三菱重工機械システムは、建築研究所(茨城・つくば市)が備えている、地震の揺れを再現する振動台の更新工事を完了して引き渡したと1月31日に発表。従来の油圧式に代わり、サーボモーターを使った電動式を新たに採用し、消費電力は従来比約90%削減を見込む。搭載する実験模型の大型化・質量増にも対応する。

  • 建築研究所の振動台

今回更新した振動台は、建築物の実験模型を鋼製のテーブル上に設置し、実際に観測された地震の揺れを発生させることで建築物の耐震安全性を評価する試験装置。
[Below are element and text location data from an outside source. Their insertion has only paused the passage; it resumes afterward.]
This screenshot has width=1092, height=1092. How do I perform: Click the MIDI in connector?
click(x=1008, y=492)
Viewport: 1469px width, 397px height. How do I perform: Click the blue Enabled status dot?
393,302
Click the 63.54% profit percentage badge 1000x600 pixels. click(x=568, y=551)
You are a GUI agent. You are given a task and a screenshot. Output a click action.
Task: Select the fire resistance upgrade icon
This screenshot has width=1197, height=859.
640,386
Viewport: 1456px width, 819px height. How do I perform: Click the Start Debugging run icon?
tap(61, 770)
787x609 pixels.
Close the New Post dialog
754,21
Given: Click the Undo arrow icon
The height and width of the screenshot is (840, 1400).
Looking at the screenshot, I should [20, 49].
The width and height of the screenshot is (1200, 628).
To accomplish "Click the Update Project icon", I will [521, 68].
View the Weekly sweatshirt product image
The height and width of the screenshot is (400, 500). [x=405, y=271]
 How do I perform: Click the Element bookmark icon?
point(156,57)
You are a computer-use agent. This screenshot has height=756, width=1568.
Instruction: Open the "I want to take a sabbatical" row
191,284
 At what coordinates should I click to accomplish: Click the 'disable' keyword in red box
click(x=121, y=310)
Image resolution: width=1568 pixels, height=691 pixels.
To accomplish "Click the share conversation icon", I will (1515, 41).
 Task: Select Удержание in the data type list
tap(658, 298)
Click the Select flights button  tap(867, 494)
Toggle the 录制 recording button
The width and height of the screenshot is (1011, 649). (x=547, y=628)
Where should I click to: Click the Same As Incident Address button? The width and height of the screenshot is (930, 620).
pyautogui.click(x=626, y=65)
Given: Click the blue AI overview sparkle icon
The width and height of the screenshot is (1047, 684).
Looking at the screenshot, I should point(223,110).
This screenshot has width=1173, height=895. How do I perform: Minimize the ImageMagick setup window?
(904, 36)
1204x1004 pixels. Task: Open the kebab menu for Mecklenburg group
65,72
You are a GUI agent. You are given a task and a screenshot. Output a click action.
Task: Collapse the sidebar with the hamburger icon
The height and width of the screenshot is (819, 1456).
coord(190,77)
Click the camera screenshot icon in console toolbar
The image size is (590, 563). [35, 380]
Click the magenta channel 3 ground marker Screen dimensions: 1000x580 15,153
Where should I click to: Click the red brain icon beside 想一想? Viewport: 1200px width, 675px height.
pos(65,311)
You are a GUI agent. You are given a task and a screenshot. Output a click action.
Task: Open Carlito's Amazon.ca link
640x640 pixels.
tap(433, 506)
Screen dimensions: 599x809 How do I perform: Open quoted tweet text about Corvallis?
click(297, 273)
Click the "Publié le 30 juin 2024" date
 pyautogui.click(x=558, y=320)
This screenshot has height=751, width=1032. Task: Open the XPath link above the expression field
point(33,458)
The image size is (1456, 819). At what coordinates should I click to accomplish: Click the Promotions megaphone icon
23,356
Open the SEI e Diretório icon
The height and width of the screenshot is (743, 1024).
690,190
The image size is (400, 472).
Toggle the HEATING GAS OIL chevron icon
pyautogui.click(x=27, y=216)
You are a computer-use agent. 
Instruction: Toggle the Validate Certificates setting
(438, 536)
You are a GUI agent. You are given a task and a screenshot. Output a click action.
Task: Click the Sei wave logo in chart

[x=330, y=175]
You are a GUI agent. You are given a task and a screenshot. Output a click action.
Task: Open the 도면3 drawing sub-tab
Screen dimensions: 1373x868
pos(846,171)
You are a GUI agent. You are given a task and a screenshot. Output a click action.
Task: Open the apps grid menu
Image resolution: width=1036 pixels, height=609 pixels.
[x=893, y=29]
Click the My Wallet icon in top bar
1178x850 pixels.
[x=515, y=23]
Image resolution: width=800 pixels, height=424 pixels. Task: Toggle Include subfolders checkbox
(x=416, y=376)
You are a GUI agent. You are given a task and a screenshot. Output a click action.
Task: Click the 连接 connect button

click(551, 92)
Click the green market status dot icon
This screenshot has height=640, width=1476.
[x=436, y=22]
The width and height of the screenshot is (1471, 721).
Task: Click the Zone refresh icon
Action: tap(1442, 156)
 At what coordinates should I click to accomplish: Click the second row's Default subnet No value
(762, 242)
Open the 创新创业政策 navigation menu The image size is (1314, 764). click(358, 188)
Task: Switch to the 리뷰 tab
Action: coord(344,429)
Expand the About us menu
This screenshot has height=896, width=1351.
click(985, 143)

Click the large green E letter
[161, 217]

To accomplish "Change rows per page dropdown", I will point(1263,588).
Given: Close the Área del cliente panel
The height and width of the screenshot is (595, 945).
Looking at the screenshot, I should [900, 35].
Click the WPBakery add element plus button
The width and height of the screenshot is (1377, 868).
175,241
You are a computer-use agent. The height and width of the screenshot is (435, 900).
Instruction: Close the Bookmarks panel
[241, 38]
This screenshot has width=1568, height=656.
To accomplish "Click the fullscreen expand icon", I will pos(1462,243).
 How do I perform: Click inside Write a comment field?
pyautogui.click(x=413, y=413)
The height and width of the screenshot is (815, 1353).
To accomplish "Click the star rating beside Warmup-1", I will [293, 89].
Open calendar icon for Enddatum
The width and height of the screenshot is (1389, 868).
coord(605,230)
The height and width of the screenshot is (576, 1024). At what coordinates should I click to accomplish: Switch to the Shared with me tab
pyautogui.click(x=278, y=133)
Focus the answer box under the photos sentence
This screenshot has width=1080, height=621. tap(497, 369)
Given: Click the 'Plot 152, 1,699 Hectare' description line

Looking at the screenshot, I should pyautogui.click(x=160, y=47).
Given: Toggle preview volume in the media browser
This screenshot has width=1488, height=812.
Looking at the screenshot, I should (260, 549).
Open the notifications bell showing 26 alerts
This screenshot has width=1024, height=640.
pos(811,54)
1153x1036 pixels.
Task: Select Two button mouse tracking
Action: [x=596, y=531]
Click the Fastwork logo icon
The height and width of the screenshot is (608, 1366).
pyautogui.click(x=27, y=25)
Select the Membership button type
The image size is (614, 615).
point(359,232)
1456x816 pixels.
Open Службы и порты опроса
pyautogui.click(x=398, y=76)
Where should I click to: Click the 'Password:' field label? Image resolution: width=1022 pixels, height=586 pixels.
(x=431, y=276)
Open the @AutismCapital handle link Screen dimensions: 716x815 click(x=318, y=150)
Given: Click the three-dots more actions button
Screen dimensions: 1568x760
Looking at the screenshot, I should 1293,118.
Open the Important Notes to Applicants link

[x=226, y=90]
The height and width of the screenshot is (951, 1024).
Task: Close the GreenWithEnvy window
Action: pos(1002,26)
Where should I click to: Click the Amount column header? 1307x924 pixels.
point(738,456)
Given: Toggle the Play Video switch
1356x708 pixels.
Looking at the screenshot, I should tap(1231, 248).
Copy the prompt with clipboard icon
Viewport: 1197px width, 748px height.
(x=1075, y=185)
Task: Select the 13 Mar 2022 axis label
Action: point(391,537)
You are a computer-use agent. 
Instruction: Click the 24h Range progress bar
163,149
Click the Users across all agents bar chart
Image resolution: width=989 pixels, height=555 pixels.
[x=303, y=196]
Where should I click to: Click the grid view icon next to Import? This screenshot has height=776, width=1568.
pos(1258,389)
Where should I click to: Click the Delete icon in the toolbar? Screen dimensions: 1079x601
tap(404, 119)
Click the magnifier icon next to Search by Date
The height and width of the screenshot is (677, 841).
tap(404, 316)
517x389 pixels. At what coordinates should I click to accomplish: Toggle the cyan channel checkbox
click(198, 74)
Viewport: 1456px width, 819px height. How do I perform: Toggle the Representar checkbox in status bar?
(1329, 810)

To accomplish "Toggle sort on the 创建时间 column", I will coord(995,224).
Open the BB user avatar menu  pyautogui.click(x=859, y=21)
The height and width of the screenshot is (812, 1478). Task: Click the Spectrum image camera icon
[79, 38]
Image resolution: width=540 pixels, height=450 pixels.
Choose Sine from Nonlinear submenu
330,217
計10台のサーボモーターの回転をボールネジで水平一方向の運動に変換し、実験模型に実際の地震と同じ揺れを与えられるとする。また、実験模型を搭載する鋼製テーブルを従来の3m×4mから3.5m×4.5mに大型化し、搭載可能な実験模型の質量も20トンから30トンに増強。移動ストローク伸長の最大値は±150mmから±250mmに強化し、最大速度も±100cm/秒から±120cm/秒へとスピードアップさせた。

  • 振動台下部のサーボモーターとボールネジ機構

従来の地震振動台は油圧サーボ方式が一般的だったが、交流で動くサーボモーターの出力が増大し、より大きな負荷に対応できるようになったことから、中小型の地震振動台については電動式で実現可能になったとのこと。電動式にしたことで、油圧設備とそれを動かす動力源が不要になり、約9割の消費電力削減を見込むほか、油漏れリスクなどがないクリーンな環境も構築できたとしている。

建築研は、住宅・建築・都市計画に関わる技術の調査・試験・研究開発や、地震工学に関する研修などに取り組んでいる。ここで研究成果は、建築物の耐震設計や技術基準の策定に役立てられる。